U.S. Attorney General Eric Holder would like to see the government boost rewards given to whistleblowers in the financial sector who come forward with inside information on corporate wrongdoing. Holder gave a speech last week at New York University in which he called the current maximum payout for a financial whistleblower under the Financial Institutions Reform, Recover and Enforcement Act (FIRREA) a “paltry sum.” Larger rewards are needed, according to A.G. Holder, in order to induce high paying executives to come forward.
At present, financial whistleblowers that come forward with fraud tips can only receive a maximum payout of $1.6 million, which is a far cry from what whistleblowers are eligible to receive under False Claims Act lawsuits, which reward whistleblowers with 15 to 25 percent of any recovered money. When one considers that the median pay for an executive in the financial sector is upwards of $15 million per year, it doesn’t take a genius to see that $1.6 million simply isn’t enough for someone to risk such a lucrative career.
Despite the Department of Justice (DOJ) bringing over 60 fraud cases against financial firms over the last five years resulting in recoveries of roughly $85 billion, DOJ realizes the need to go after individuals responsible for fraud rather than just going after the companies that employ them. This, according to Holder, enhances accountability because companies don’t exclusively commit corporate fraud by themselves, company officials who engage in misconduct commit corporate fraud, and they need to be held responsible for their decision-making.
This is where the Justice Department finds itself hamstringed: discovering prosecutable evidence of an individual’s intent to deceive in a financial fraud case is usually only possible if there are cooperating witnesses, and cooperating witnesses are only going to come forward if they have incentive to do so. “Many financial criminals are savvy enough to avoid using email, which may leave a trail for investigators to follow,” said Holder in his speech. “And intent may only be evidenced sometimes in the form of verbal instructions – evidence that can provide the sort of “smoking gun” that is needed to secure a conviction: but that can only be attained from a cooperating witness.”

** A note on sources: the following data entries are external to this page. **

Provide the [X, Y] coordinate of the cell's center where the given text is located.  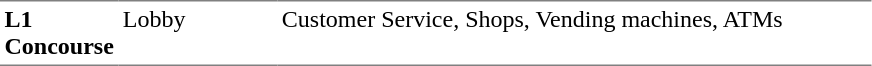
Customer Service, Shops, Vending machines, ATMs [574, 33]
Lobby [198, 33]
L1Concourse [59, 33]
Pinpoint the cell where the given text exists, returning its (x, y) midpoint coordinate. 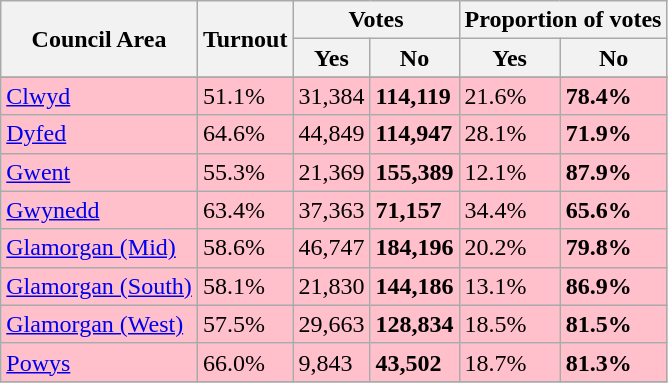
51.1% (245, 96)
28.1% (510, 134)
31,384 (332, 96)
29,663 (332, 324)
21,830 (332, 286)
58.6% (245, 248)
79.8% (614, 248)
155,389 (414, 172)
66.0% (245, 362)
81.3% (614, 362)
12.1% (510, 172)
184,196 (414, 248)
46,747 (332, 248)
86.9% (614, 286)
128,834 (414, 324)
63.4% (245, 210)
37,363 (332, 210)
78.4% (614, 96)
Gwent (100, 172)
64.6% (245, 134)
Gwynedd (100, 210)
71,157 (414, 210)
Clwyd (100, 96)
87.9% (614, 172)
57.5% (245, 324)
Turnout (245, 39)
44,849 (332, 134)
114,119 (414, 96)
144,186 (414, 286)
Glamorgan (West) (100, 324)
65.6% (614, 210)
Powys (100, 362)
Council Area (100, 39)
Proportion of votes (563, 20)
20.2% (510, 248)
34.4% (510, 210)
Glamorgan (South) (100, 286)
71.9% (614, 134)
55.3% (245, 172)
81.5% (614, 324)
18.5% (510, 324)
9,843 (332, 362)
114,947 (414, 134)
18.7% (510, 362)
21,369 (332, 172)
13.1% (510, 286)
Glamorgan (Mid) (100, 248)
58.1% (245, 286)
43,502 (414, 362)
Dyfed (100, 134)
21.6% (510, 96)
Votes (376, 20)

Holder closed his speech by highlighting the need to change the whistleblower provision in FIRREA (“perhaps to False Claims Act levels”) in order to incentivize financial whistleblower cooperation. “This could significantly improve the Justice Department’s ability to gather evidence of wrongdoing while complex financial crimes are still in progress – making it easier to complete investigations and to stop misconduct before it becomes so widespread that it foments the next crisis.”